## What is asked
Copy the listing below word for word, beginning at the line that contains "Given: Choose S3 option in the dropdown list" and continuing through its final line. Leave out the pictures.

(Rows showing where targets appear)

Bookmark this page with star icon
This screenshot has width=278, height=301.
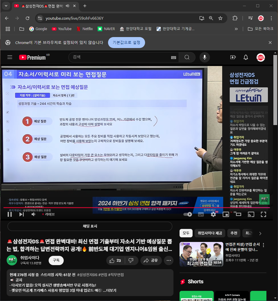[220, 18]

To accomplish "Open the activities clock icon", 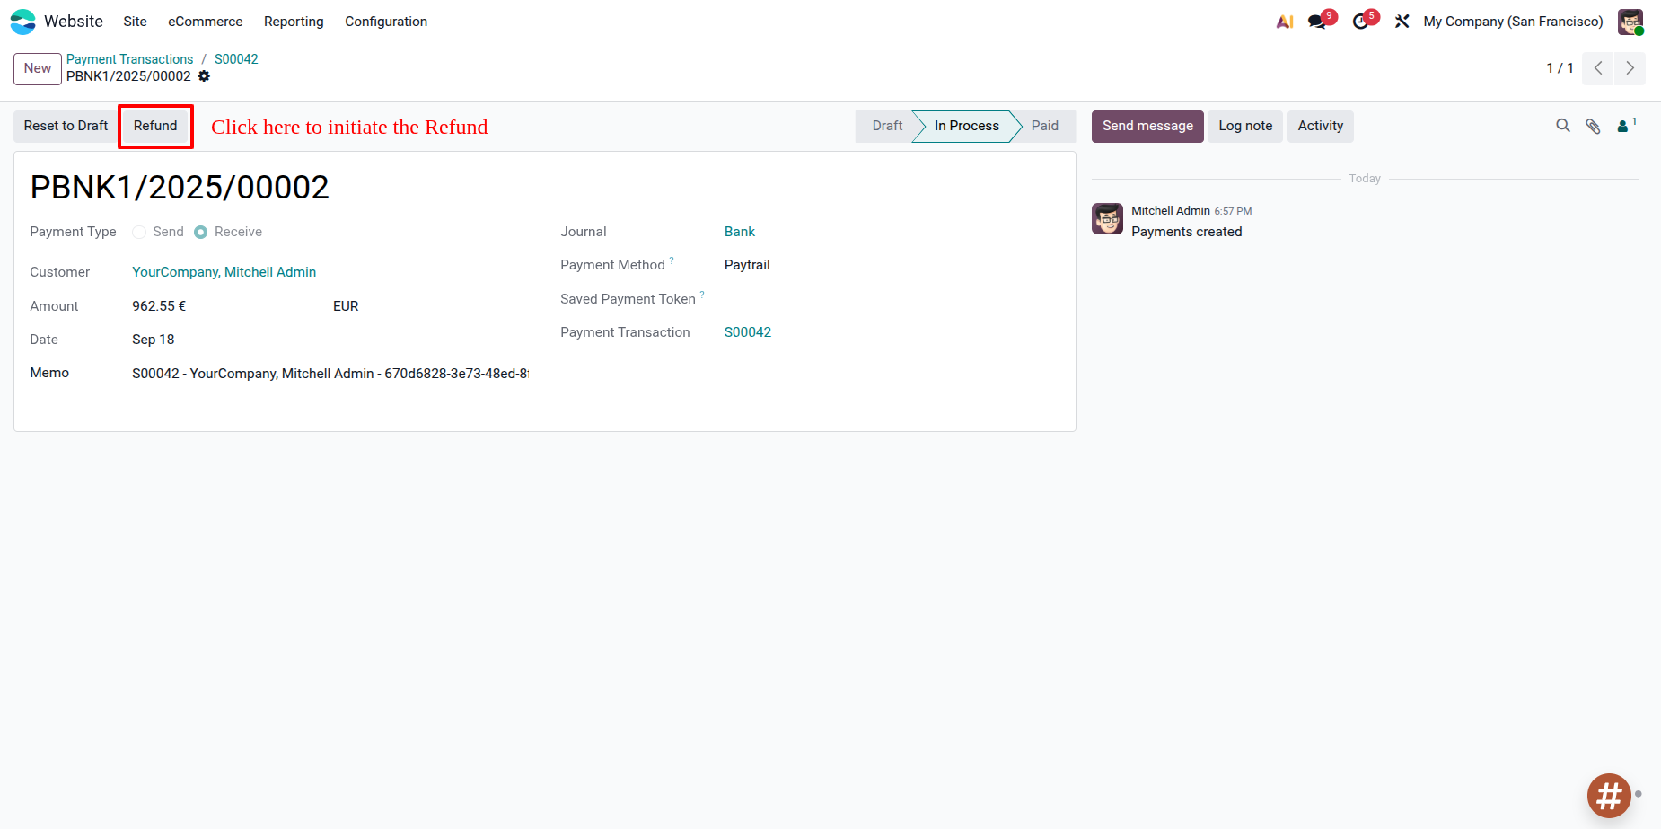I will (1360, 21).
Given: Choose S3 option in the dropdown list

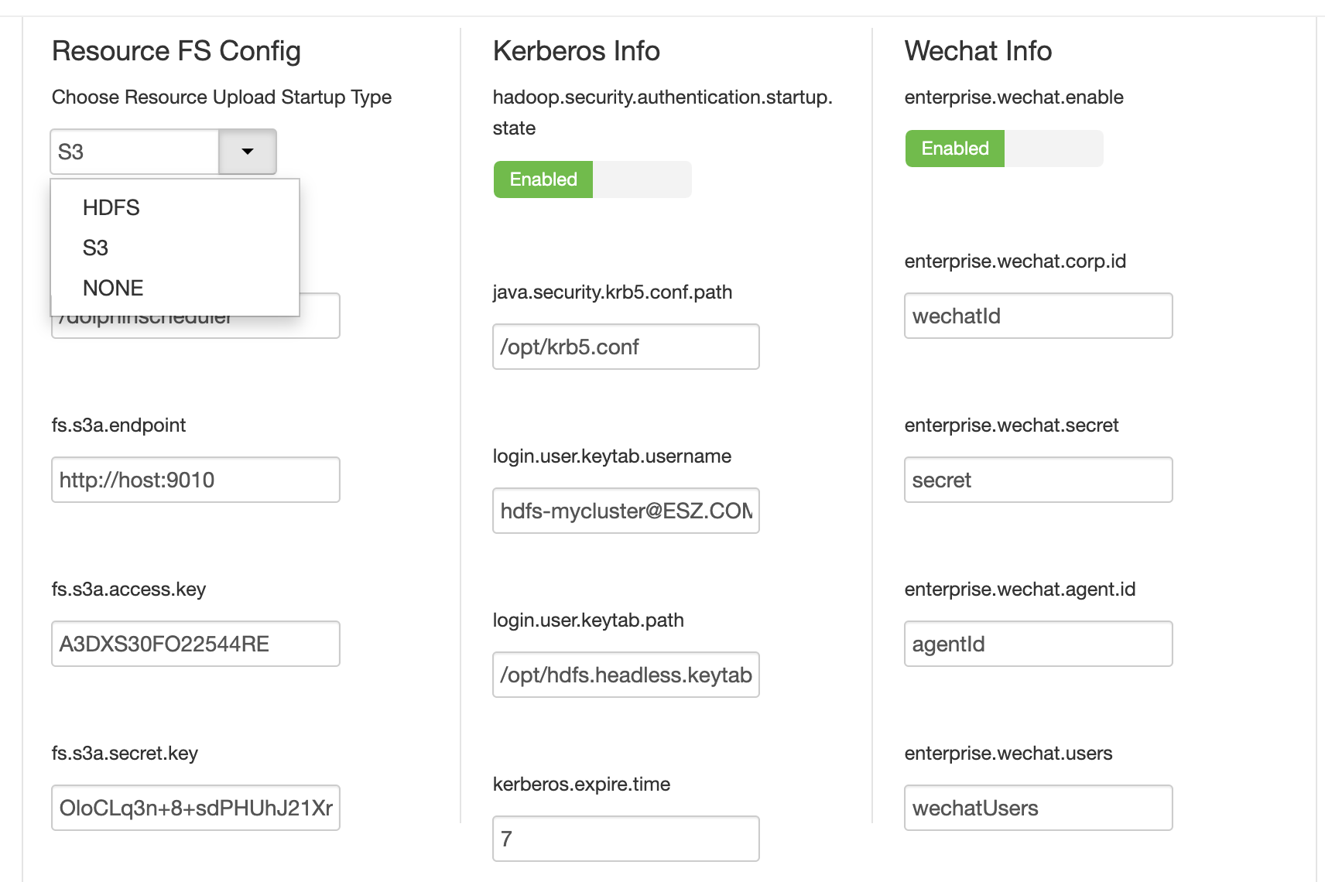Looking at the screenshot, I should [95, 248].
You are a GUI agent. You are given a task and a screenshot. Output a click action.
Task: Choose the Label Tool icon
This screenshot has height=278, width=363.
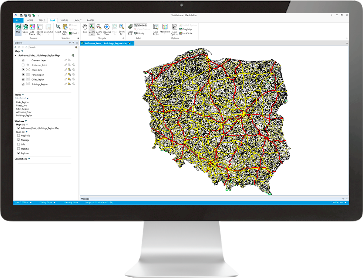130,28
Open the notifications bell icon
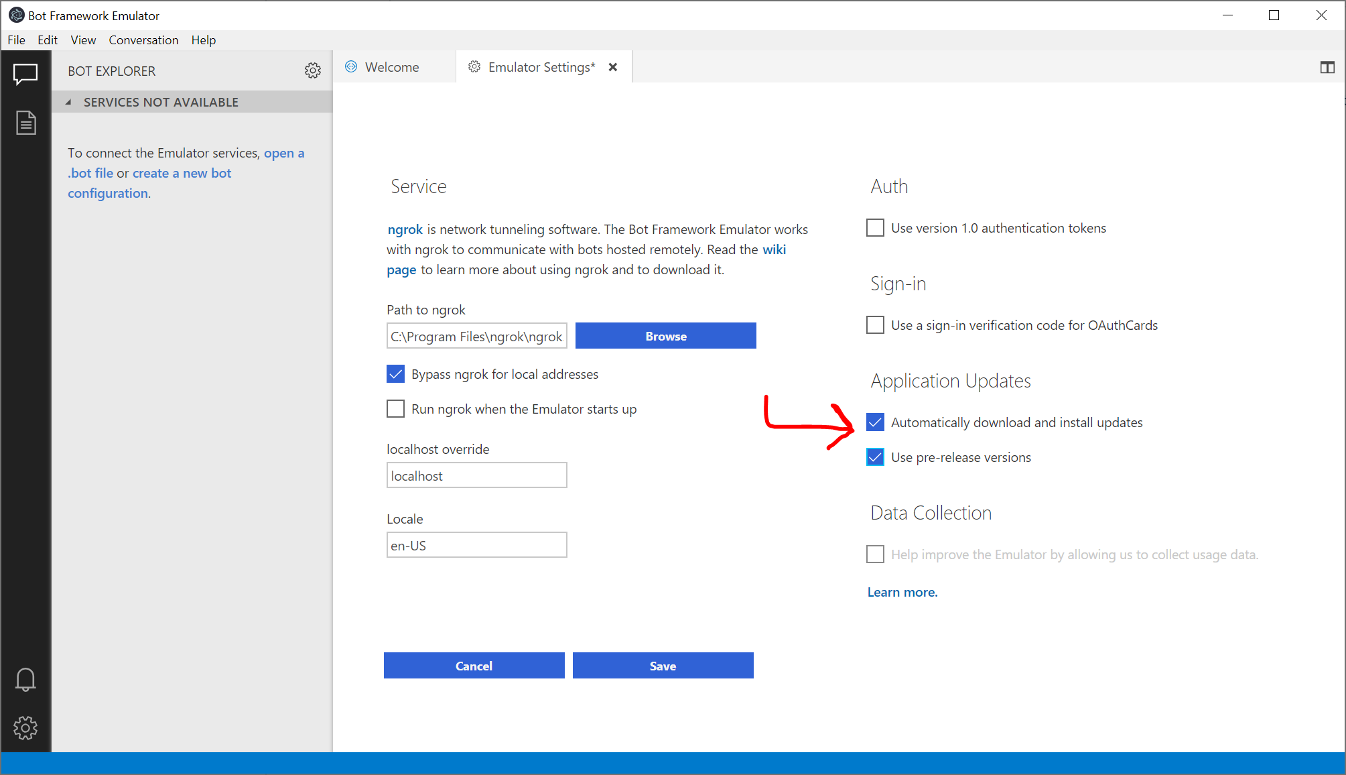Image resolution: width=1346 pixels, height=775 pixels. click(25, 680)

## Result of this exercise
Given: Choose S3 option in the dropdown list

Looking at the screenshot, I should [95, 248].
You are a GUI agent. You are given a task and a screenshot. Output a click action.
Task: Choose the Label Tool icon
This screenshot has height=278, width=363.
130,28
Open the notifications bell icon
Image resolution: width=1346 pixels, height=775 pixels. click(25, 680)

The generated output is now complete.